» TASK DATA:
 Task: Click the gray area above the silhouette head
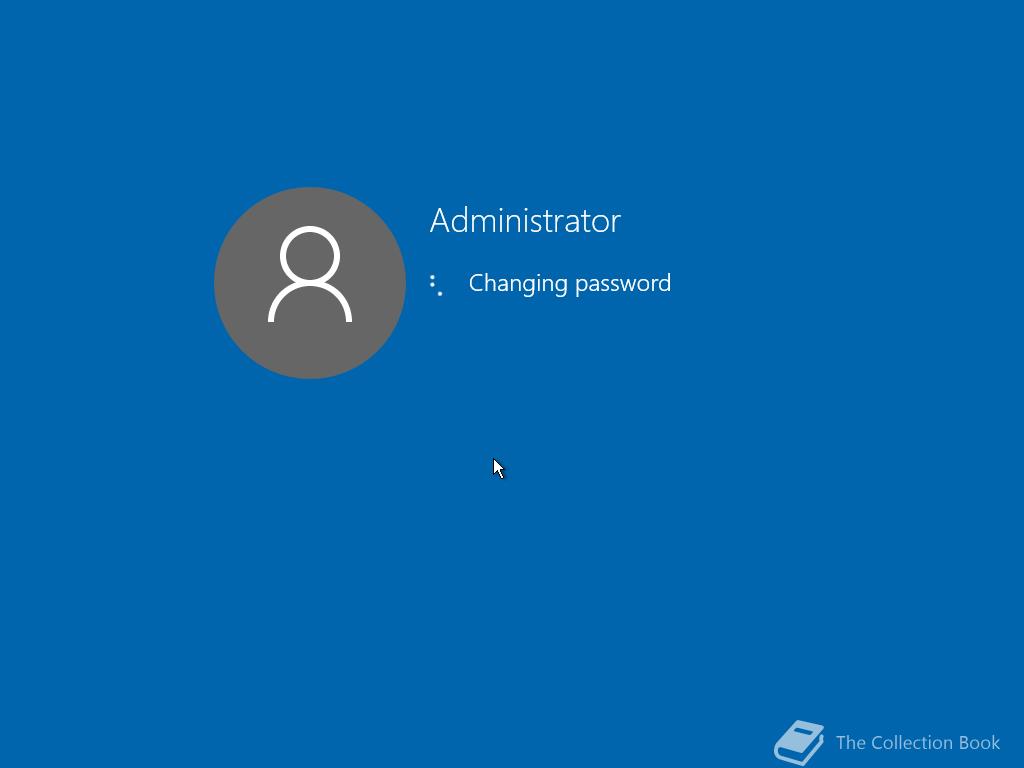(310, 206)
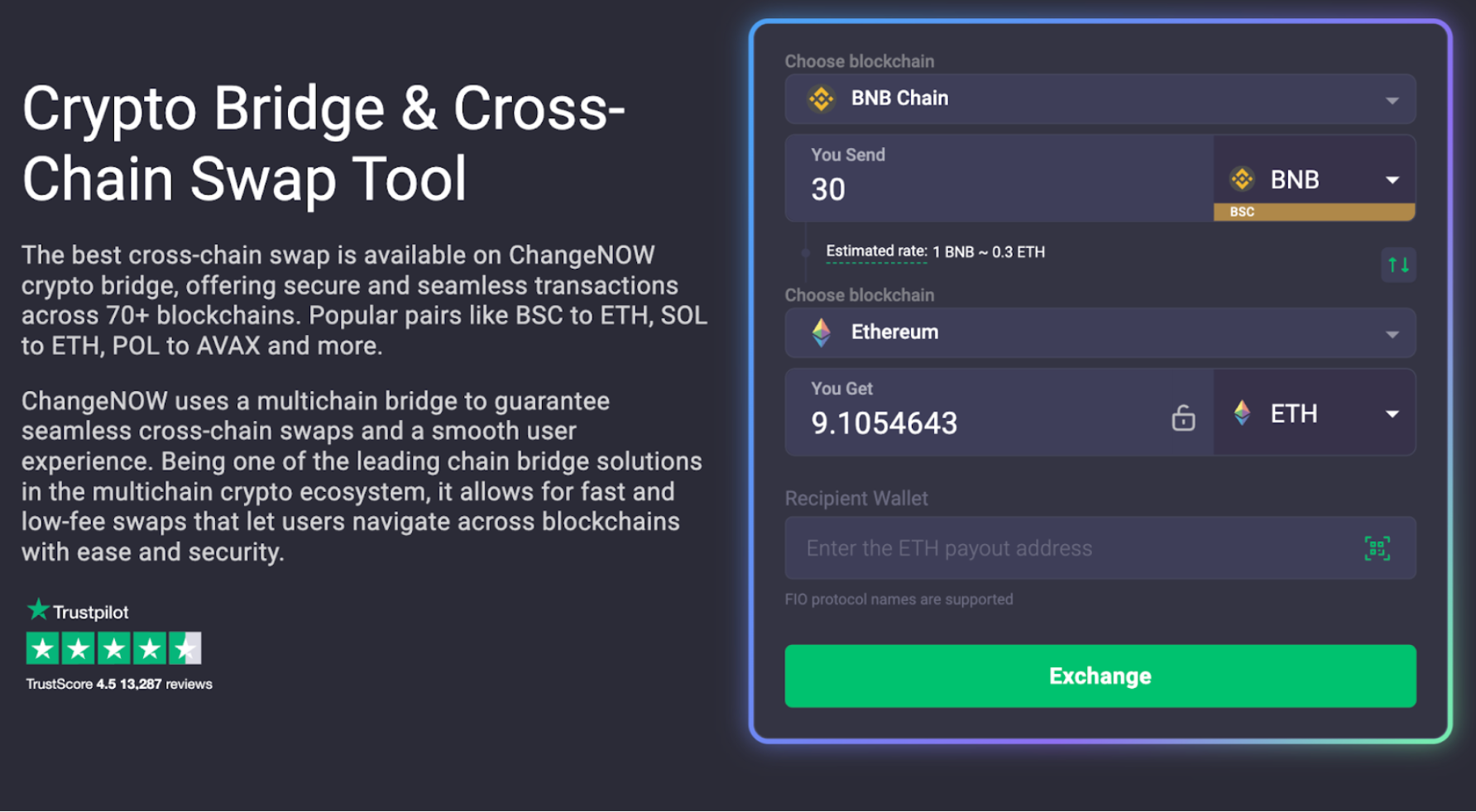Swap the exchange direction with the arrows icon
The image size is (1476, 812).
point(1399,265)
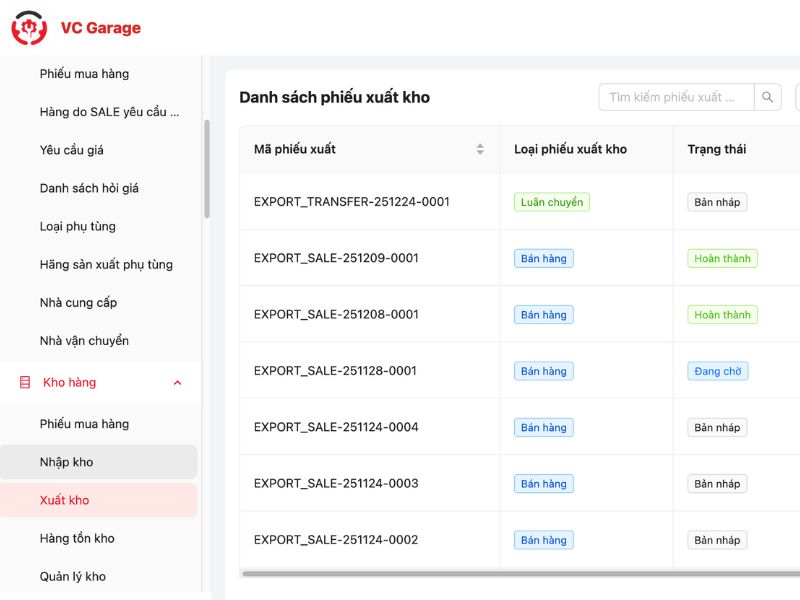Viewport: 800px width, 600px height.
Task: Focus the Tìm kiếm phiếu xuất field
Action: 676,97
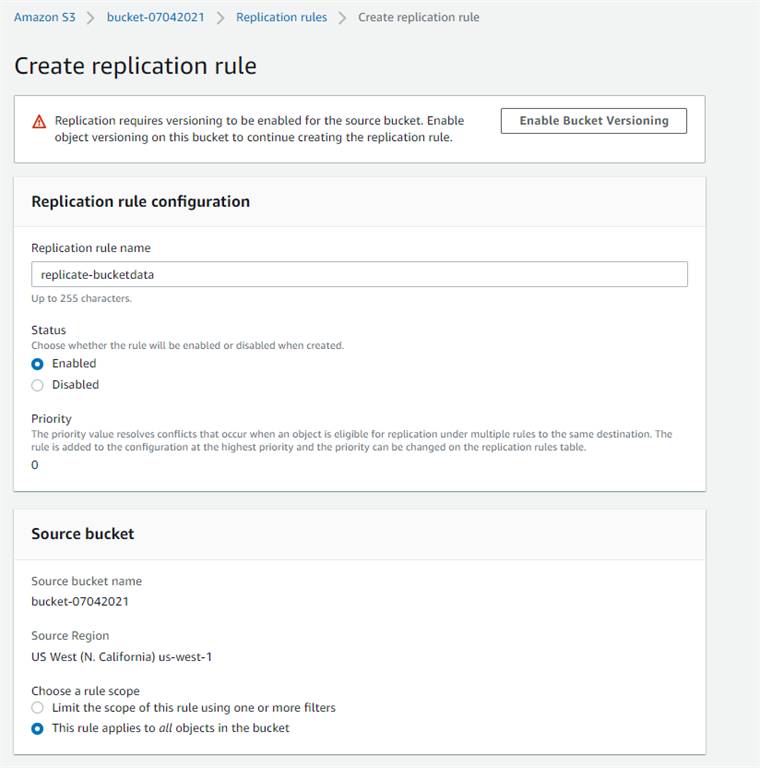The image size is (760, 768).
Task: Click the Enabled label text
Action: coord(74,363)
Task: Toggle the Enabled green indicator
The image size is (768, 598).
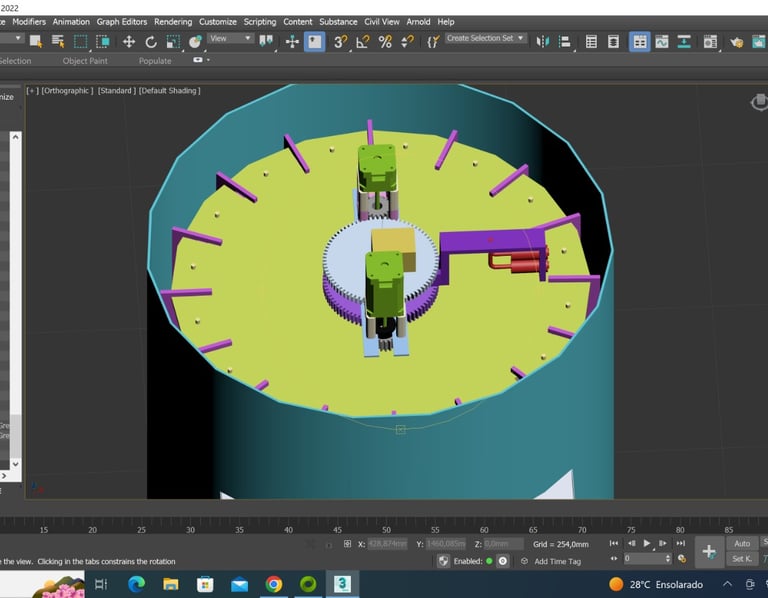Action: coord(489,561)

» EXERCISE: If an entry above contains a picture, leave that picture out and copy everything else exactly.

» RESPONSE:
 Task: Click the gray area above the silhouette head
(310, 206)
Swap the exchange direction with the arrows icon
The image size is (1476, 812).
point(1399,265)
Viewport: 800px width, 600px height.
Task: Focus the Tìm kiếm phiếu xuất field
Action: 676,97
The image size is (760, 768).
Task: Click the Enabled label text
Action: coord(74,363)
Task: Toggle the Enabled green indicator
The image size is (768, 598).
Action: coord(489,561)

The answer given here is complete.